Source passage:
★ ★ ★ ★ ★

A general system performance design space

Brian Whitworth and Adnan Ahmad. Copyright: CC-Att-SA-3 (Creative Commons Attribution-ShareAlike 3.0). See section "Exceptions" in the copyright terms below.

Figure 24.13: A general system performance design space

This space has active requirement that enhance opportunities (footnote 34) and passive ones that reduce risks (footnote 35), where taking opportunities is as important in performance as reducing risk (Pinto, 2002). Criteria weights vary by environment, so security is more important in threat environments and extendibility is better in opportunity environments (Whitworth et al, 2008). These performance criteria are general because they have no inherent contradictions, e.g. a bullet-proof plexi-glass room can be secure but not private, while encrypted files can be private but not secure. Reliability provides services but security denies them (Jonsson, 1998), so a system can be reliable but insecure, unreliable but secure, unreliable and insecure or reliable and secure. Functionality needn’t deny usability (Borenstein and Thyberg, 1991) or connectivity privacy. Cross-cutting requirements (Moreira et al, 2002) can be reconciled by innovative design if they are logically modular, so one can get both.

★ ★ ★ ★ ★

[Stored records]
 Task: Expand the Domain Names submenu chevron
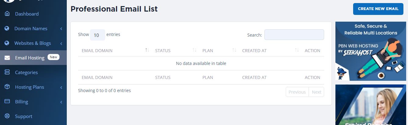click(61, 29)
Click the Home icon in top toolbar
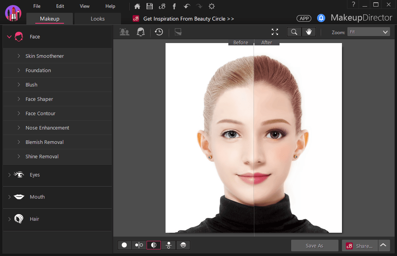Image resolution: width=397 pixels, height=256 pixels. pos(137,6)
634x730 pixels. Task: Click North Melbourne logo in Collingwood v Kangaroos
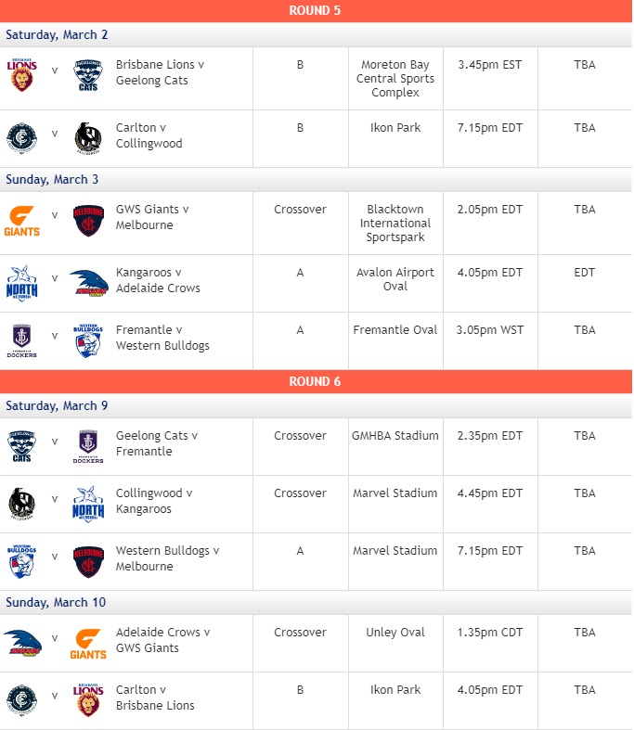coord(88,505)
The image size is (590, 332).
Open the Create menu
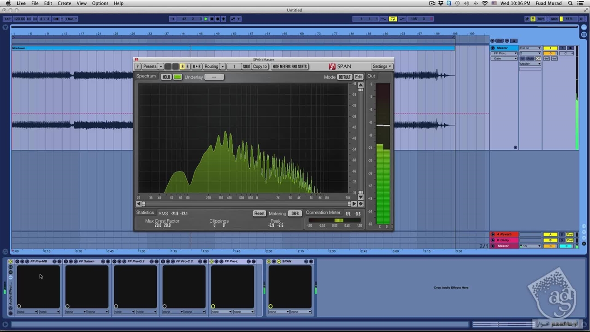pyautogui.click(x=64, y=3)
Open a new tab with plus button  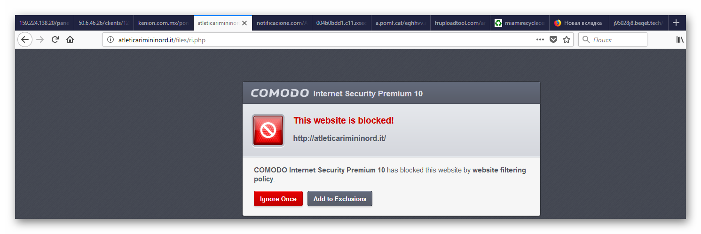point(676,23)
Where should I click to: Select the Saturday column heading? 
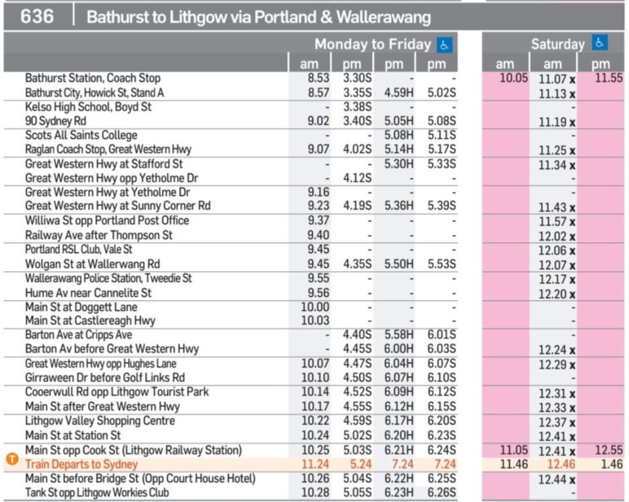click(557, 44)
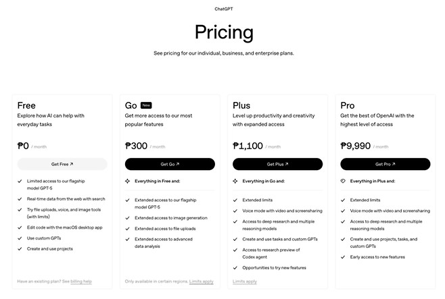Click checkmark beside Early access to new features
Viewport: 445px width, 299px height.
343,258
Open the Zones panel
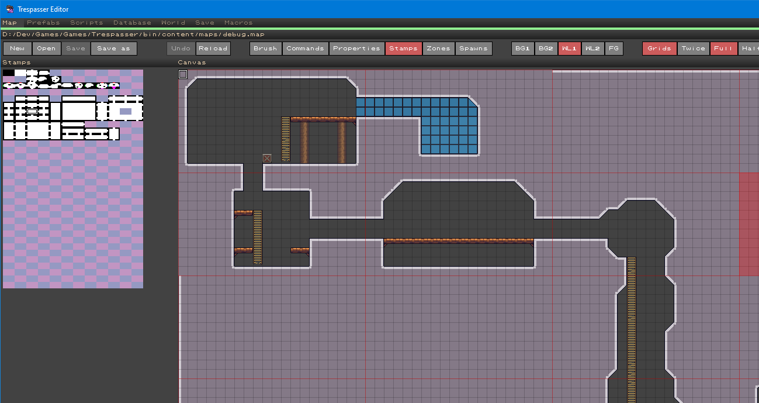This screenshot has width=759, height=403. pos(438,49)
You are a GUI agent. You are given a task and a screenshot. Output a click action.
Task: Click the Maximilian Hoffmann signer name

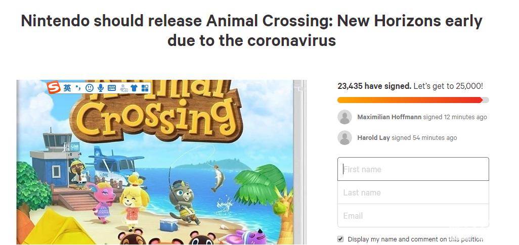[x=389, y=117]
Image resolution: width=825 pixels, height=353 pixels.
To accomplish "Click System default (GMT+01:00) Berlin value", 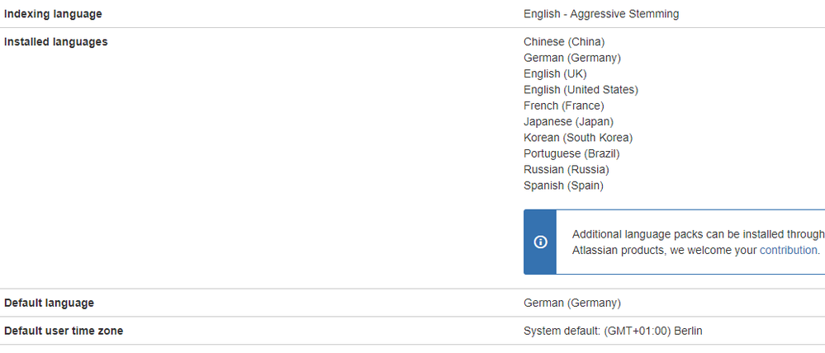I will 613,331.
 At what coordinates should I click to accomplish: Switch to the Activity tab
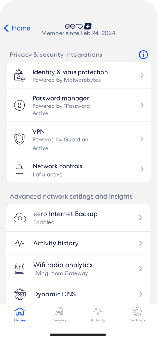click(98, 315)
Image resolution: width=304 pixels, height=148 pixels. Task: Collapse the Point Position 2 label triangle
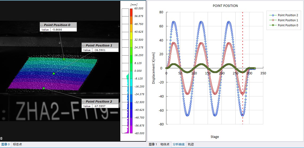[83, 102]
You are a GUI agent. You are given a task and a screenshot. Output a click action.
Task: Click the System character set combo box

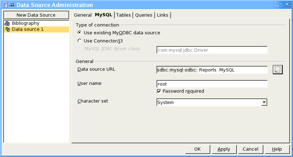[x=212, y=102]
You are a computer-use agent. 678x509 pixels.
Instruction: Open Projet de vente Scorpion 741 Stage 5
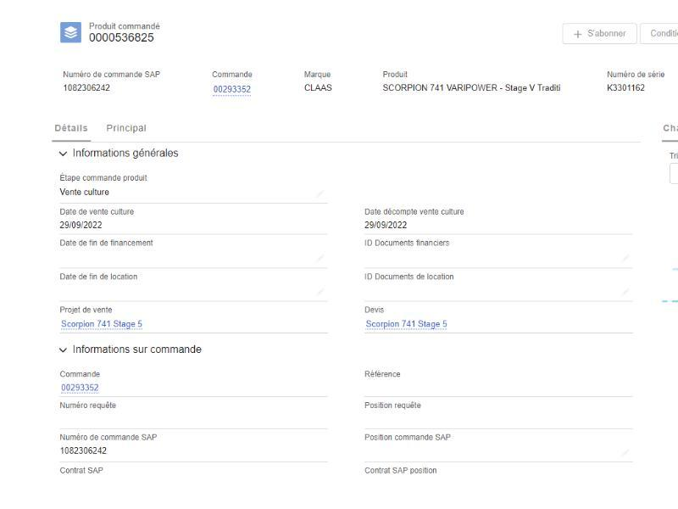point(101,324)
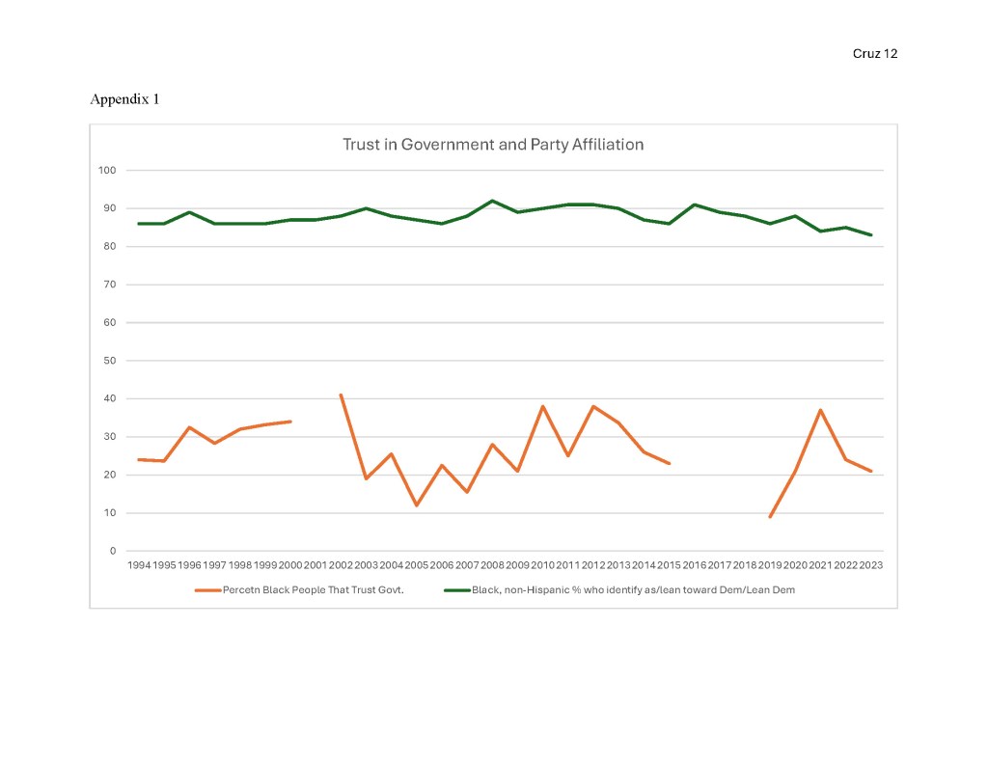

★ ★ ★ ★ ★

Task instructions:
1. Rewrite the paragraph of the design space passage beginning "This space has active requirement" as a concise bulleted list that retains its main facts.
2. Reproduce the design space passage between "Brian Whitworth and" and "copyright terms below.", inclusive, changing "Exceptions" to "Restrictions".
3. According to the design space passage, which criterion is more important in threat environments?

Problem solutions:
1.
- The space contains active requirements that enhance opportunities and passive ones that reduce risks. Taking opportunities is as important in performance as reducing risk (Pinto, 2002).
- Criteria weights vary by environment. Security is more important in threat environments, and extendibility is better in opportunity environments (Whitworth et al, 2008).
- The performance criteria are general because they have no inherent contradictions. For example, a bullet-proof plexi-glass room can be secure but not private, while encrypted files can be private but not secure.
- Reliability provides services, but security denies them (Jonsson, 1998). A system can therefore be reliable but insecure, unreliable but secure, unreliable and insecure, or reliable and secure.
- Functionality need not deny usability (Borenstein and Thyberg, 1991), and connectivity need not deny privacy.
- Cross-cutting requirements (Moreira et al, 2002) can be reconciled by innovative design if they are logically modular, so that both can be obtained.

2.
Brian Whitworth and Adnan Ahmad. Copyright: CC-Att-SA-3 (Creative Commons Attribution-ShareAlike 3.0). See section "Restrictions" in the copyright terms below.

3. Security.